The answer must be only the lines below from the one holding "Über mich (36, 21)" down to the one holding "A machine learning", ends included, printed exactly; please omit all pictures.

Screenshot grounding data
·····

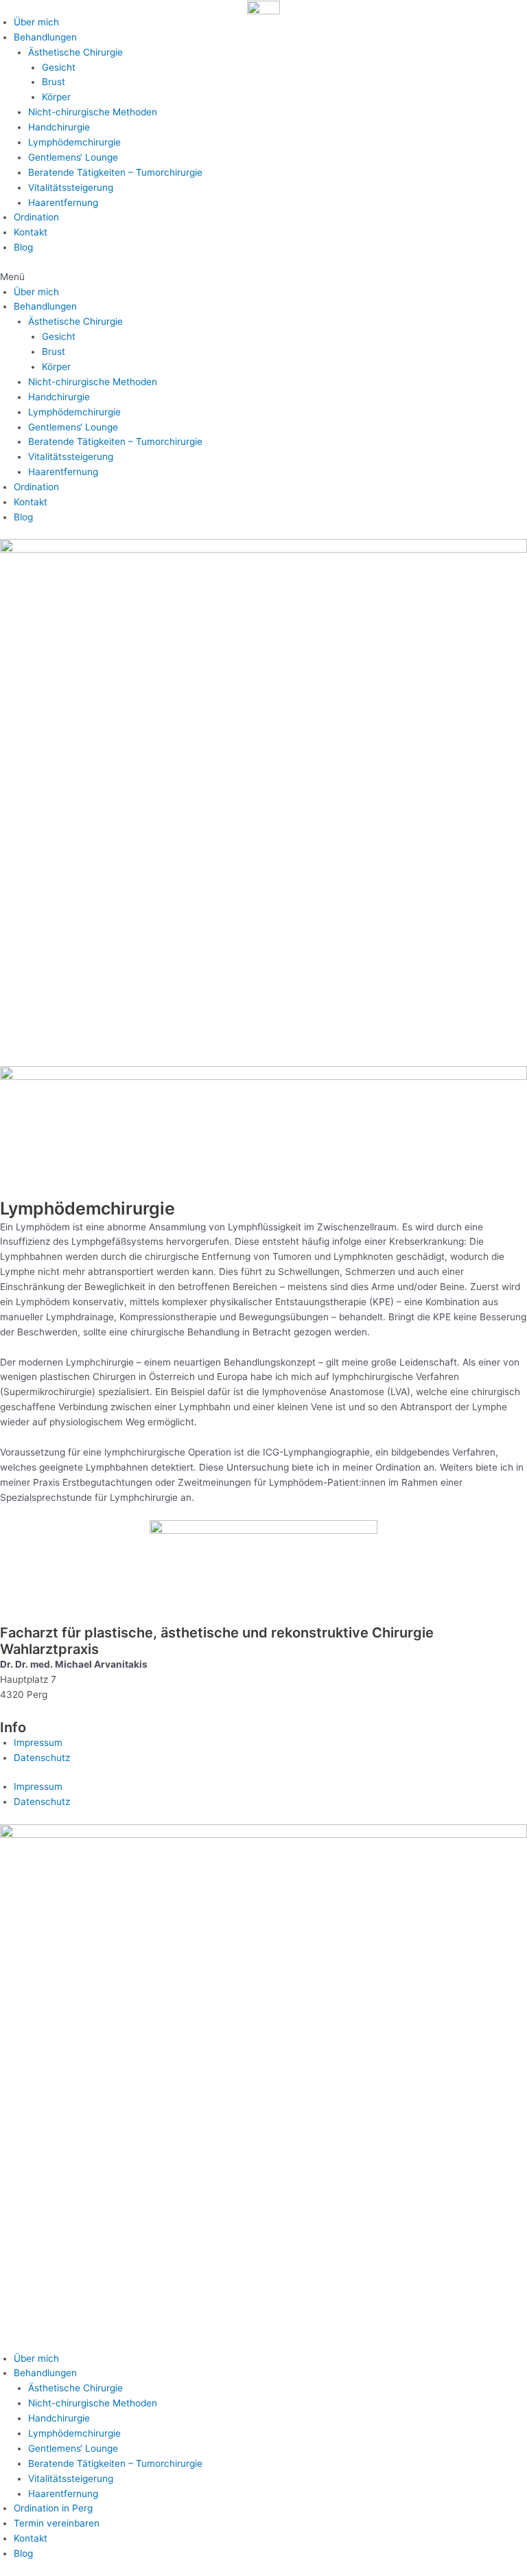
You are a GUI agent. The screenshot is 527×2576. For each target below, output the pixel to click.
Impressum (38, 1742)
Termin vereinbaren (56, 2523)
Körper (56, 96)
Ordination (36, 216)
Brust (53, 81)
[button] (263, 277)
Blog (23, 247)
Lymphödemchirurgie (74, 142)
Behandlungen (45, 37)
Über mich (36, 21)
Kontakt (30, 232)
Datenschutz (42, 1757)
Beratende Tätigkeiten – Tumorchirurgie (115, 172)
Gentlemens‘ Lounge (73, 157)
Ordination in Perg (53, 2508)
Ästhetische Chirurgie (75, 52)
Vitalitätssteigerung (70, 187)
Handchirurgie (59, 127)
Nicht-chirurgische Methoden (92, 111)
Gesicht (58, 67)
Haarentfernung (63, 202)
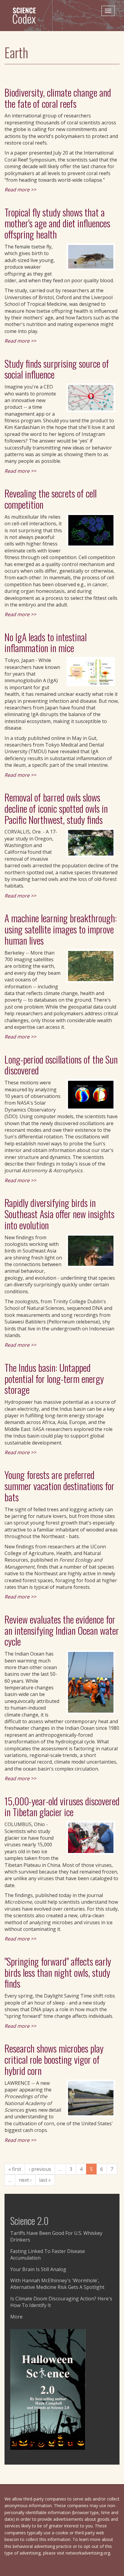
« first (14, 2169)
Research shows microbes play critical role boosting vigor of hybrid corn (54, 2059)
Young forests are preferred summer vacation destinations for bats (59, 1485)
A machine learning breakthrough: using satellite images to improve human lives (61, 929)
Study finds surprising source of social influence (57, 369)
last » (45, 2180)
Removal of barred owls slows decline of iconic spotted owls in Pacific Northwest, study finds (56, 808)
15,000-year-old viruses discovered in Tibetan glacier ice (62, 1806)
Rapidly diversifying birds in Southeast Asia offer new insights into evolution (59, 1213)
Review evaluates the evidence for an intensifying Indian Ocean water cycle (62, 1630)
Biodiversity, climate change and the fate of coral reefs (58, 97)
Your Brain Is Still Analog (38, 2269)
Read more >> (20, 189)
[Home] (26, 15)
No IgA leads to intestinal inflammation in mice (46, 642)
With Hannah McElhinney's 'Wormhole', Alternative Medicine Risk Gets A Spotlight (57, 2283)
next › (25, 2180)
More (16, 2316)
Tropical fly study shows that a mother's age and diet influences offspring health (57, 223)
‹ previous (40, 2169)
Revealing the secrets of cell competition (51, 498)
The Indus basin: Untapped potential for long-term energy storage (54, 1378)
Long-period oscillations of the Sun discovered (61, 1064)
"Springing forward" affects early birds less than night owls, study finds (58, 1972)
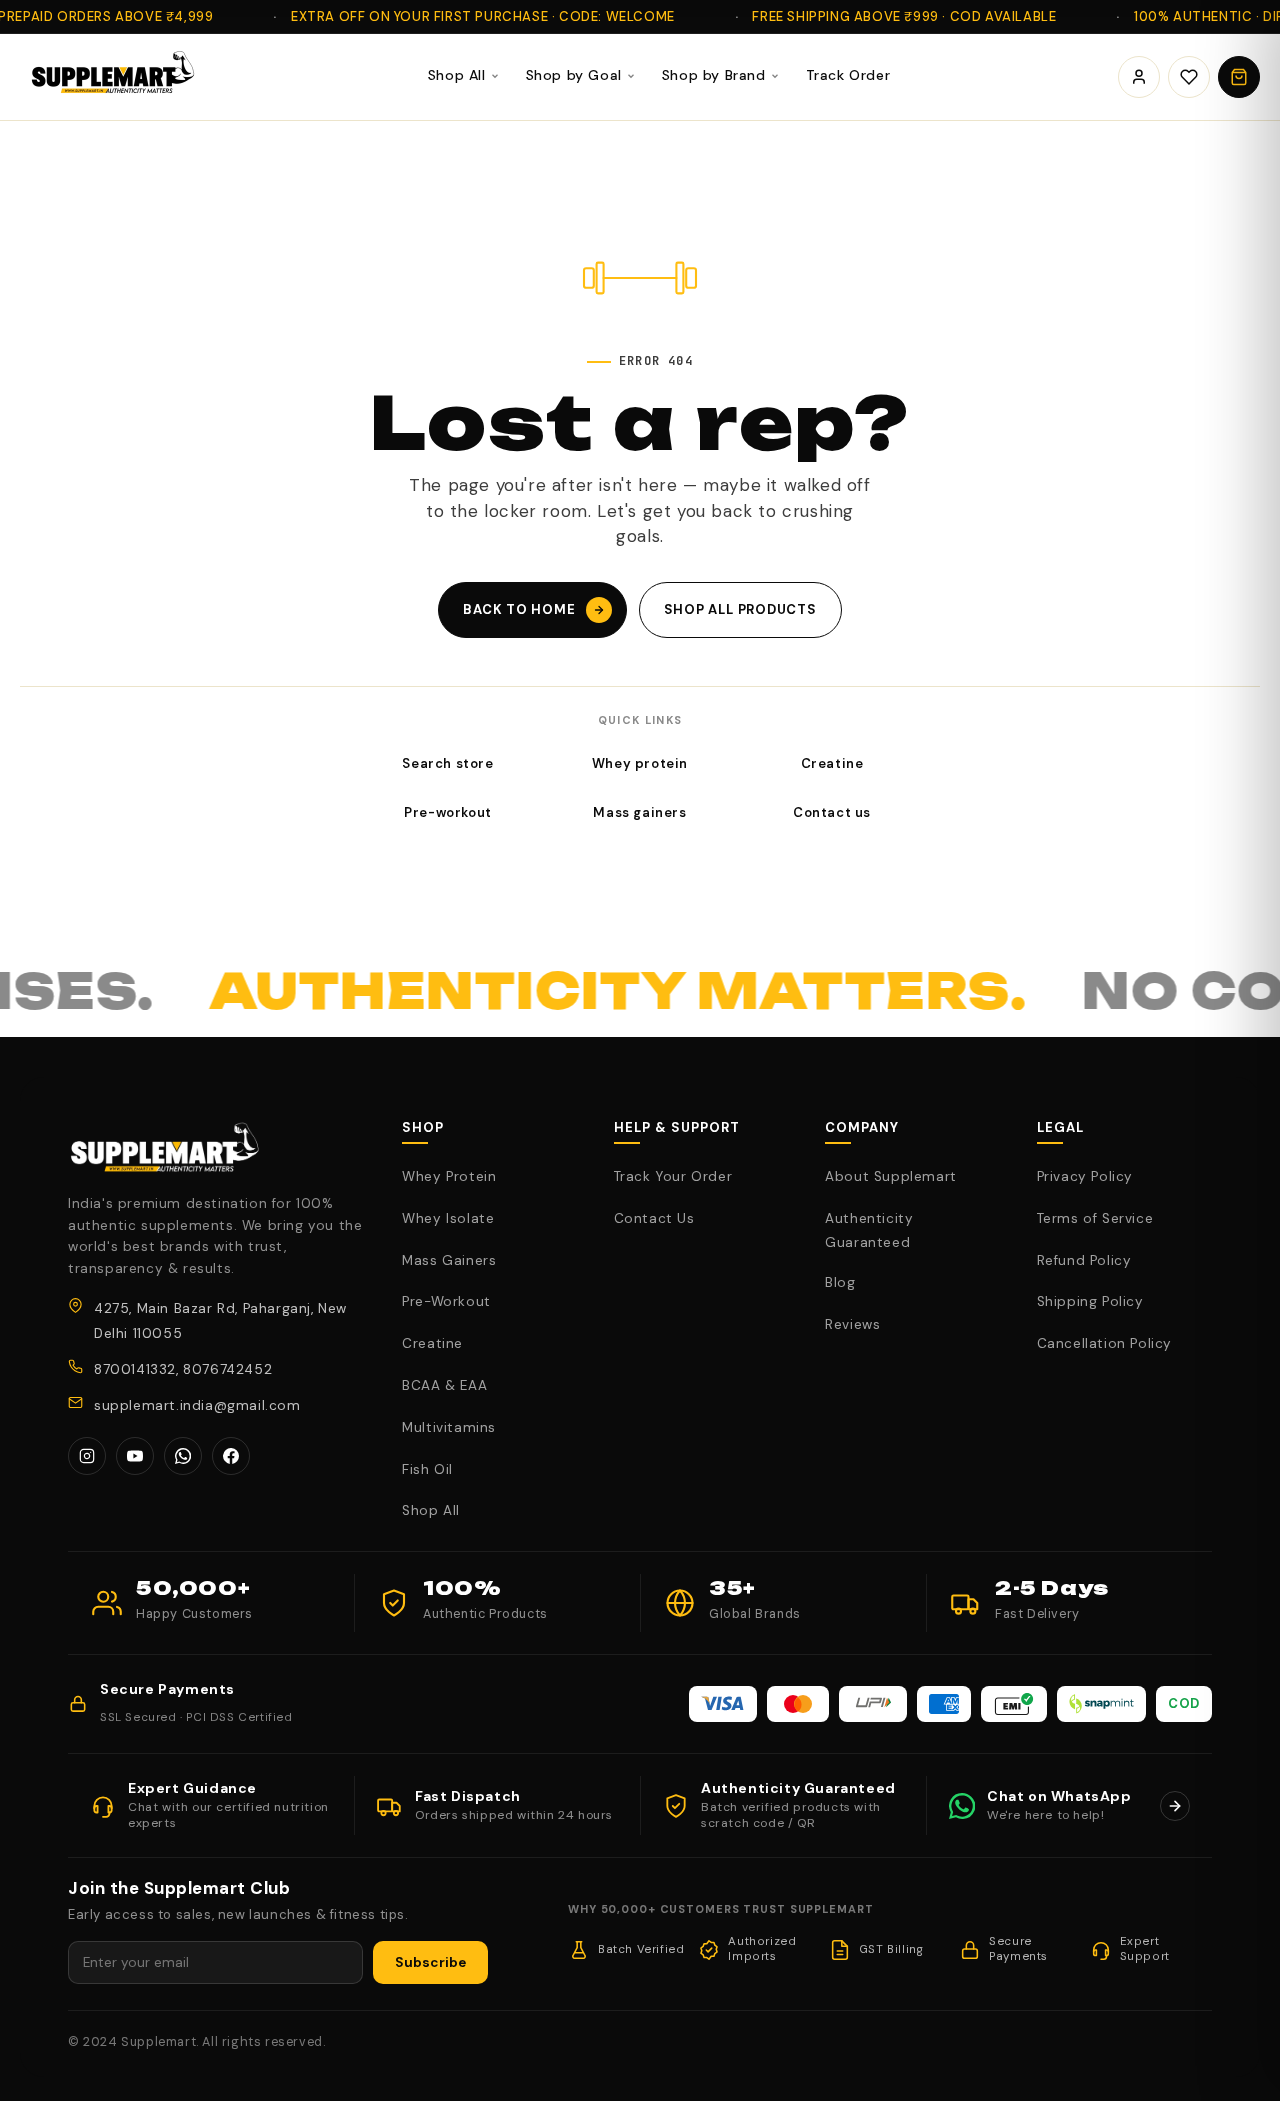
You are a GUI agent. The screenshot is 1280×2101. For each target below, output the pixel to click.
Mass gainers (639, 812)
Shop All (457, 75)
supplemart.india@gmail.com (197, 1405)
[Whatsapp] (183, 1456)
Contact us (832, 812)
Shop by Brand (714, 75)
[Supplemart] (110, 77)
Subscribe (430, 1962)
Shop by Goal (574, 75)
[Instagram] (87, 1456)
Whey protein (640, 763)
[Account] (1139, 77)
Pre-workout (448, 812)
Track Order (848, 75)
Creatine (832, 763)
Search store (447, 763)
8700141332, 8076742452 (183, 1369)
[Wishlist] (1189, 77)
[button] (1239, 77)
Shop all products (740, 609)
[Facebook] (231, 1456)
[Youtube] (135, 1456)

·····

_Answer section_
Über mich (36, 21)
Kontakt (30, 232)
Datenschutz (42, 1757)
Beratende Tätigkeiten – Tumorchirurgie (115, 172)
Gentlemens‘ Lounge (73, 157)
Ordination in Perg (53, 2508)
Ästhetische Chirurgie (75, 52)
Vitalitätssteigerung (70, 187)
Handchirurgie (59, 127)
Nicht-chirurgische Methoden (92, 111)
Gesicht (58, 67)
Haarentfernung (63, 202)
« first (14, 2169)
Research shows microbes play critical role boosting vigor of hybrid corn (54, 2059)
Young forests are preferred summer vacation destinations for bats (59, 1485)
A machine learning breakthrough: using satellite images to improve human lives (61, 929)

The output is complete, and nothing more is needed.